L’OAI è dunque un modello cooperativo, economico, tecnologico e giuridico, che conserva il copyright  e consente, per ogni documento, di inserire delle clausole che evitino il plagio, la manipolazione e la pirateria; assicura la qualità dei metadati diffusi perché regolati da professionisti dell’informazione e favorisce la creazione di servizi di valore aggiunto.

È inoltre uno degli approcci più convenienti per la realizzazione della biblioteca digitale, favorendo l’integrazione delle risorse nel contesto accademico e lo sviluppo di portali tematici e istituzionali.

Nel luglio del 2005 è stata varata la Dichiarazione di Berlino, cui hanno aderito oltre settanta atenei e tutte le principali istituzioni accademiche e scientifiche europee, comprese la Max-Planck Society e il CNRS francese, sottoscrivendo il loro impegno a favore del movimento dell’Open Access.
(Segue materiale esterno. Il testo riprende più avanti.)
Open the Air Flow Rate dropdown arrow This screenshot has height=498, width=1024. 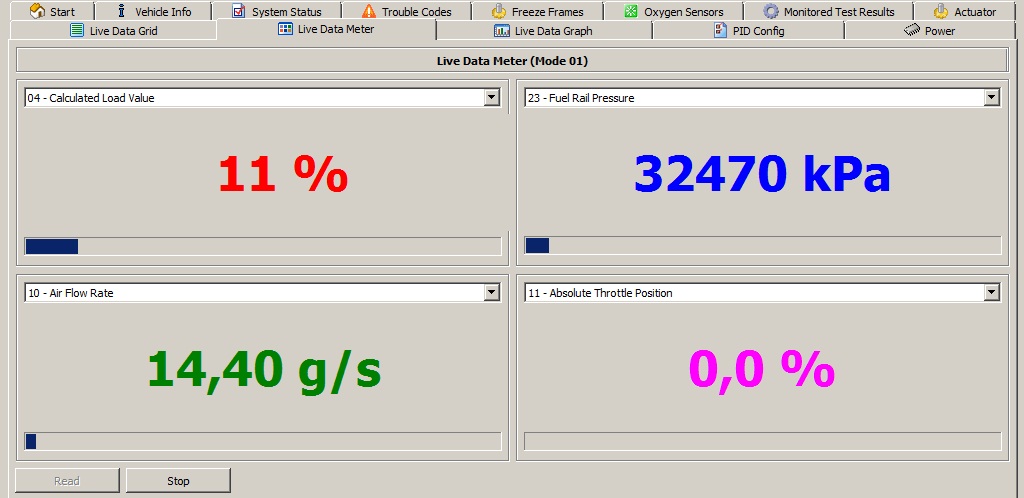[x=491, y=293]
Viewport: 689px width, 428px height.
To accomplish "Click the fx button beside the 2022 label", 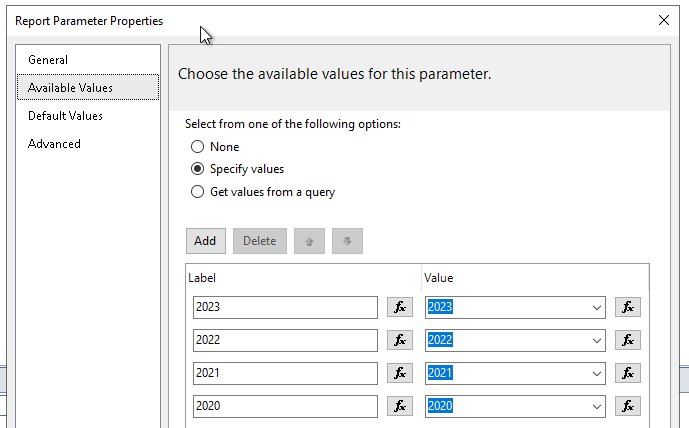I will (399, 340).
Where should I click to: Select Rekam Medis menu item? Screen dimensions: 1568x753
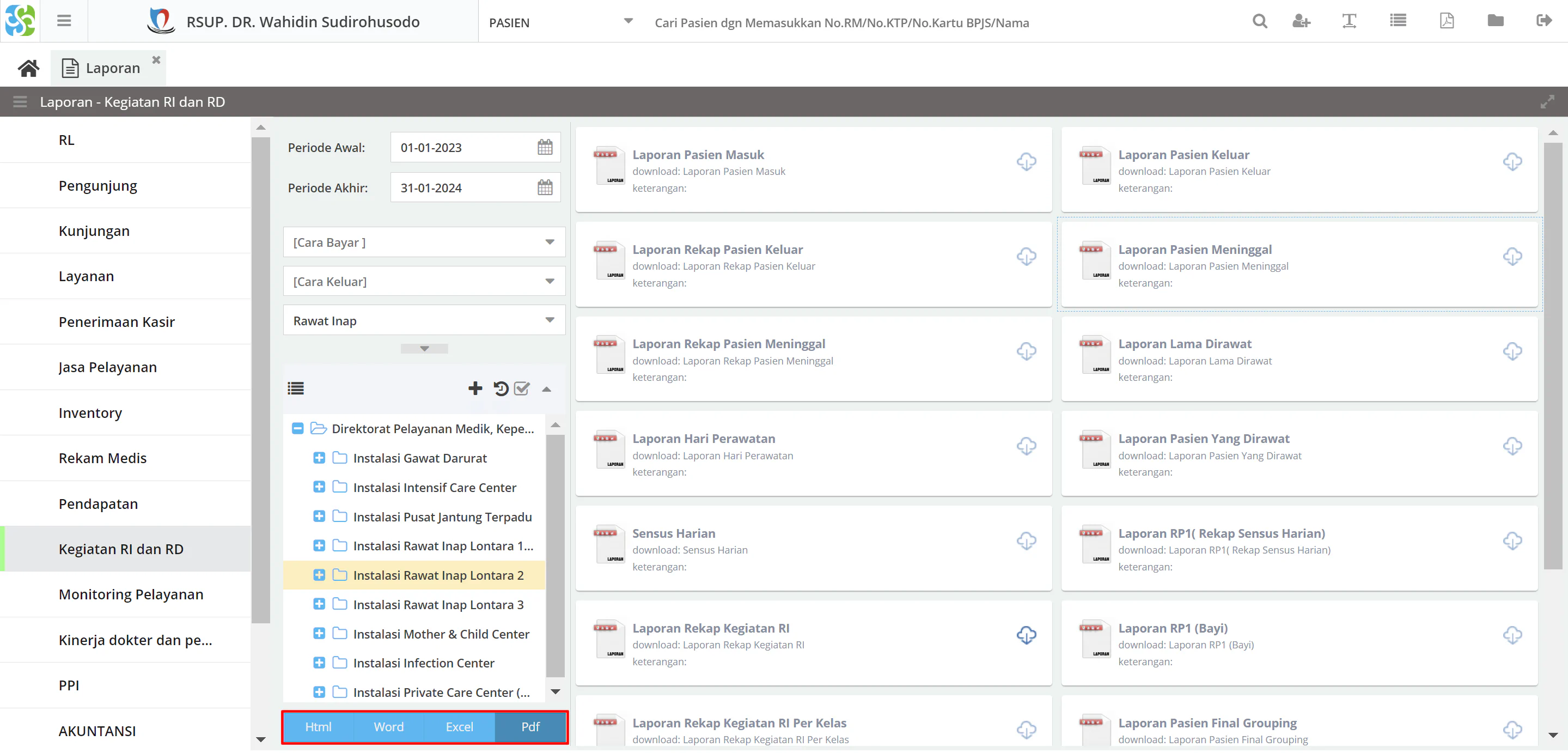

Un esempio di Open Archive italiano è il FedOA (Università degli Studi di Napoli Federico II Open Archive).

 

Sull’argomento v. in particolare i lavori di Antonella De Robbio:

  • De Robbio A., Workshop on the open archives initiative (OAI) and peer review journals in Europe
    in AIB Notizie, 13 (2001) 5, pp. 14-15.
  • Id., Open Archives Initiative (OAI) in Europa: Workshop al CERN di Ginevra, in Biblioteche Oggi (maggio 2001), pp. 66-69.